§ **Exercise goal**:
Line by line, set down the records exactly as they appear below.

§ **Data in this exercise**:
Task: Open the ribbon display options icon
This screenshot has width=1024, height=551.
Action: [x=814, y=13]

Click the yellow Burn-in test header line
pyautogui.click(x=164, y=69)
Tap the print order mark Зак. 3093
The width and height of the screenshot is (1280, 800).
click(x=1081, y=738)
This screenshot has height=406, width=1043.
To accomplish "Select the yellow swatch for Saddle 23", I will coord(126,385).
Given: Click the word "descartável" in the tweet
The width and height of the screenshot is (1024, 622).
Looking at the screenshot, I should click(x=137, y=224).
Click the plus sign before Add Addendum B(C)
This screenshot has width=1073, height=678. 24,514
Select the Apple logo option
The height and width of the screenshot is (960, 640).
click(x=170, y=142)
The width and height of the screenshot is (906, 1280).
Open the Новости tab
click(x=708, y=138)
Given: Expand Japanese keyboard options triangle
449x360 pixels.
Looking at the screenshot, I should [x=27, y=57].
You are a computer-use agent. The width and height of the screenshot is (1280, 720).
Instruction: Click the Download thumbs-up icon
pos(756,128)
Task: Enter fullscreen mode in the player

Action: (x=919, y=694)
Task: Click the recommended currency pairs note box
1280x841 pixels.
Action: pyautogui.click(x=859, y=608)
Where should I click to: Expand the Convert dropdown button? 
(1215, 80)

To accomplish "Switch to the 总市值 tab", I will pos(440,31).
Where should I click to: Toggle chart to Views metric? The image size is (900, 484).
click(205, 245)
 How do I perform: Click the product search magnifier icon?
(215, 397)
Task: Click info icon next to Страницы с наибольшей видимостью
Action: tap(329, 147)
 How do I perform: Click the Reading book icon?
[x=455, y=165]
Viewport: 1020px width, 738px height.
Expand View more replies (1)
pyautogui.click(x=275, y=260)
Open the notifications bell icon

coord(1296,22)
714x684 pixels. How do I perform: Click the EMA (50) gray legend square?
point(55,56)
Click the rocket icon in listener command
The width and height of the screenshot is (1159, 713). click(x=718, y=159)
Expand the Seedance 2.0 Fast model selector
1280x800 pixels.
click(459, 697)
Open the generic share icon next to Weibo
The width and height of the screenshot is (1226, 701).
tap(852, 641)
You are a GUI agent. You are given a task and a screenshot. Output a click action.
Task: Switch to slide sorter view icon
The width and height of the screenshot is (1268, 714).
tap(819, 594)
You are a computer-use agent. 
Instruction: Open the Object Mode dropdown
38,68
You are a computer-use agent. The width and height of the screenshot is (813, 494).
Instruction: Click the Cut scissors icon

§ **Output**:
Task: Open the ribbon display options icon
This screenshot has width=1024, height=551.
Action: [x=814, y=13]

Click the yellow Burn-in test header line
pyautogui.click(x=164, y=69)
Tap the print order mark Зак. 3093
The width and height of the screenshot is (1280, 800).
click(x=1081, y=738)
This screenshot has height=406, width=1043.
To accomplish "Select the yellow swatch for Saddle 23", I will coord(126,385).
Given: Click the word "descartável" in the tweet
The width and height of the screenshot is (1024, 622).
Looking at the screenshot, I should click(x=137, y=224).
Click the plus sign before Add Addendum B(C)
This screenshot has width=1073, height=678. 24,514
Select the Apple logo option
The height and width of the screenshot is (960, 640).
click(x=170, y=142)
The width and height of the screenshot is (906, 1280).
Open the Новости tab
click(x=708, y=138)
Given: Expand Japanese keyboard options triangle
449x360 pixels.
Looking at the screenshot, I should [x=27, y=57].
You are a computer-use agent. The width and height of the screenshot is (1280, 720).
Instruction: Click the Download thumbs-up icon
pos(756,128)
Task: Enter fullscreen mode in the player

Action: (x=919, y=694)
Task: Click the recommended currency pairs note box
1280x841 pixels.
Action: pyautogui.click(x=859, y=608)
Where should I click to: Expand the Convert dropdown button? 
(1215, 80)

To accomplish "Switch to the 总市值 tab", I will pos(440,31).
Where should I click to: Toggle chart to Views metric? The image size is (900, 484).
click(205, 245)
 How do I perform: Click the product search magnifier icon?
(215, 397)
Task: Click info icon next to Страницы с наибольшей видимостью
Action: tap(329, 147)
 How do I perform: Click the Reading book icon?
[x=455, y=165]
Viewport: 1020px width, 738px height.
Expand View more replies (1)
pyautogui.click(x=275, y=260)
Open the notifications bell icon

coord(1296,22)
714x684 pixels. How do I perform: Click the EMA (50) gray legend square?
point(55,56)
Click the rocket icon in listener command
The width and height of the screenshot is (1159, 713). click(x=718, y=159)
Expand the Seedance 2.0 Fast model selector
1280x800 pixels.
click(459, 697)
Open the generic share icon next to Weibo
The width and height of the screenshot is (1226, 701).
tap(852, 641)
You are a GUI agent. You are given a task and a screenshot. Output a click action.
Task: Switch to slide sorter view icon
The width and height of the screenshot is (1268, 714).
tap(819, 594)
You are a computer-use agent. 
Instruction: Open the Object Mode dropdown
38,68
You are a computer-use agent. The width and height of the screenshot is (813, 494).
Instruction: Click the Cut scissors icon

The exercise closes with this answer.